We are considering using a Generative AI tool for our social media and blog content to scale our Digital Marketing efforts. However, my biggest fear is that our brand will start to sound robotic or lose its unique "quirky" personality. Do AI companies have ways to "train" the LLMs on a specific brand voice, or are we stuck with the generic output that everyone else is using?
3 answers
You can absolutely maintain your brand voice, but it requires a "Fine-Tuning" approach. In early 2024, my agency worked with a startup that had a very specific, sarcastic brand tone. We didn't just use a standard prompt; we fed the AI 500 examples of their past successful posts and created a "Brand Style Guide" as a system prompt. The result was content that was 90% "on-brand." However, you still need a human editor for that final 10%. Generative AI is a fantastic first-draft machine, but it lacks the human intuition to know when a joke might cross the line
How do you handle the copyright issues associated with Generative AI? I’ve heard some AI marketing companies are facing legal hurdles because their models were trained on data without explicit permission from the original creators.
Use AI for the structure and data-heavy parts of your content, but write the hooks and the personal anecdotes yourself. That's how you keep the authenticity.

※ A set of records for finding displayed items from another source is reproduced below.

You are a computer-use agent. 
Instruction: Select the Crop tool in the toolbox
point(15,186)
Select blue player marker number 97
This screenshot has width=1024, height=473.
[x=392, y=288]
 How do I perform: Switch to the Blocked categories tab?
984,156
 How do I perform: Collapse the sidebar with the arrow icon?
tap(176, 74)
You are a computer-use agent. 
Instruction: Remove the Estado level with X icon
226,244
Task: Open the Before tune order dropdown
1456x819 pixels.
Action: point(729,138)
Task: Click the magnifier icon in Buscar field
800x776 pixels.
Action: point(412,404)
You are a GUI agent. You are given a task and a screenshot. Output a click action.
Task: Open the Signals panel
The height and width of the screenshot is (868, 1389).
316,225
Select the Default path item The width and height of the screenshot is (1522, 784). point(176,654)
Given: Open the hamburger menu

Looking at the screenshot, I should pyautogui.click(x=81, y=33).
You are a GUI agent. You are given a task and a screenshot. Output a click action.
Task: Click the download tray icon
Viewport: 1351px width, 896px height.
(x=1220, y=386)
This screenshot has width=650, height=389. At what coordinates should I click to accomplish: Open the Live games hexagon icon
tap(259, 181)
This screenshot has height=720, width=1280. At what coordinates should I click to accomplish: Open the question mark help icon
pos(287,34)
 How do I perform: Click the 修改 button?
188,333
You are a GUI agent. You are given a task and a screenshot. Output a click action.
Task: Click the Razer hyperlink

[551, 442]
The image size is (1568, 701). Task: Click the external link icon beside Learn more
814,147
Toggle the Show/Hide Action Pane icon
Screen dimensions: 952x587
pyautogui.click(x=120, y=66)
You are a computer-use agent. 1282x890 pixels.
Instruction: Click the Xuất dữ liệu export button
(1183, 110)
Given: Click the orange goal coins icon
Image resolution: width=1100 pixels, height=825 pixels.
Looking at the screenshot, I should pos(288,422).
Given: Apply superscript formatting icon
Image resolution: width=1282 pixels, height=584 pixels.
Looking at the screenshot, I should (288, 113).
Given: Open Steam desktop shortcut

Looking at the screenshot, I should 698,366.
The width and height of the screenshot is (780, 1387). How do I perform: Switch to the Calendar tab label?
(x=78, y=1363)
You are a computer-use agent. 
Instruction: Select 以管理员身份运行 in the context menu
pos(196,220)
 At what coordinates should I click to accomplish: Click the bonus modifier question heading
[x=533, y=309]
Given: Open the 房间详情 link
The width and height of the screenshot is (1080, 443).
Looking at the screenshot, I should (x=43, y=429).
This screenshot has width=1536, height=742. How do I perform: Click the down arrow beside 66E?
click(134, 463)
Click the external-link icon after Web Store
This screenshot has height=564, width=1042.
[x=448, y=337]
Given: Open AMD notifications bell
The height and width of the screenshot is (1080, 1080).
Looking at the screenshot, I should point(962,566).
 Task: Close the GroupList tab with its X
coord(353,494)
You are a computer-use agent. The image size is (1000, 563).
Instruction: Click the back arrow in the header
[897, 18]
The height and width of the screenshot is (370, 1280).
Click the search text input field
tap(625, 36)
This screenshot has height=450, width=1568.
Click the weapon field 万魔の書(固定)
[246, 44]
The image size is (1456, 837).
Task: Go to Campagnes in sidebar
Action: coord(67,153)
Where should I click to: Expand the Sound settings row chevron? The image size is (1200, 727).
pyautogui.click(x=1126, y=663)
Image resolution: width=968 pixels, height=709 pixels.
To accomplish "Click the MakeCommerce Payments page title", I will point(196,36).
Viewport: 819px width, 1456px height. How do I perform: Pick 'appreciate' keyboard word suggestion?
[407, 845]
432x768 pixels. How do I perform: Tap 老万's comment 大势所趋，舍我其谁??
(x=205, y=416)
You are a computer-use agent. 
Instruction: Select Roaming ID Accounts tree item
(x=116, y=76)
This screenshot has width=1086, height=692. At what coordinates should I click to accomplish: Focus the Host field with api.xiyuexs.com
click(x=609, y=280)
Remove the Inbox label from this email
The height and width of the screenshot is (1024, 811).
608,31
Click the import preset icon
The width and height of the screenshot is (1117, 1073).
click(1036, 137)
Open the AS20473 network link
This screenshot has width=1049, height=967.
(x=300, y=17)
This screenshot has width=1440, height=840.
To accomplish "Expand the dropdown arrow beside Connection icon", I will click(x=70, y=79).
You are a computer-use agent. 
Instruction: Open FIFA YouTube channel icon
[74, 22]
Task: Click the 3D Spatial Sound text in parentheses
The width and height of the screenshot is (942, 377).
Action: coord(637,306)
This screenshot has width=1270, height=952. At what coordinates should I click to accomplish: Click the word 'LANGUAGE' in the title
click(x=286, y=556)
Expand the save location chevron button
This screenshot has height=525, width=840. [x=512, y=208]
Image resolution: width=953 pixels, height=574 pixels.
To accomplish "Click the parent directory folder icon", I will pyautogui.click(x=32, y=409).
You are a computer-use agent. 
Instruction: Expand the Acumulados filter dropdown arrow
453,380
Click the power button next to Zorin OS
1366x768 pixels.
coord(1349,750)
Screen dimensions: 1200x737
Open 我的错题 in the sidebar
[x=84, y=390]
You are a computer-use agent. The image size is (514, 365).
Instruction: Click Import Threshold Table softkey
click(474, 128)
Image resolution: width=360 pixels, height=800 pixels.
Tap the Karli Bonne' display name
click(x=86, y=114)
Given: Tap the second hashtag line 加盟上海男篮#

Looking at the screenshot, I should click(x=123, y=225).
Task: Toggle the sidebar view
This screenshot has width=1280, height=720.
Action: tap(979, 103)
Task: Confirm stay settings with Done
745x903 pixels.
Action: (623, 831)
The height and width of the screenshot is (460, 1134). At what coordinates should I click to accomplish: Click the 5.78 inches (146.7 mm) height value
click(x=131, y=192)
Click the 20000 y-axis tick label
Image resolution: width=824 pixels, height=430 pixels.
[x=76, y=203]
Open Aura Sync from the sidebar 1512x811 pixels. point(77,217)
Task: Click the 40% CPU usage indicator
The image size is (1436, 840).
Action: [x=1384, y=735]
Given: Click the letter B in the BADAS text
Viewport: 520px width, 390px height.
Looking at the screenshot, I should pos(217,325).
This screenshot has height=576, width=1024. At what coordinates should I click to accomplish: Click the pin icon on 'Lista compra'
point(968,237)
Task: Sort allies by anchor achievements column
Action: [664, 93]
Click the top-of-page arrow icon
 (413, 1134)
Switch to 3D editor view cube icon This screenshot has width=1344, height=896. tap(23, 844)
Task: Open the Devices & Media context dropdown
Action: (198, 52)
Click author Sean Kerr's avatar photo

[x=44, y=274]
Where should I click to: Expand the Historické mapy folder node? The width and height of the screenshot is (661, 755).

I agree, Linda. The "AI-Human Sandwich" method is the best way to scale without losing your soul. AI does the middle; humans do the start and end.
Jason, that is a hot topic right now! The best AI companies are moving toward "Ethical AI" models that are trained only on licensed or public-domain data. Christopher, to your point about the "robotic" sound—most of that comes from bad prompting. If you tell the AI to "write a professional blog post," it will be boring. If you give it a persona like "a witty tech enthusiast with a love for 80s movies," the output becomes much more vibrant and aligned with your quirkiness.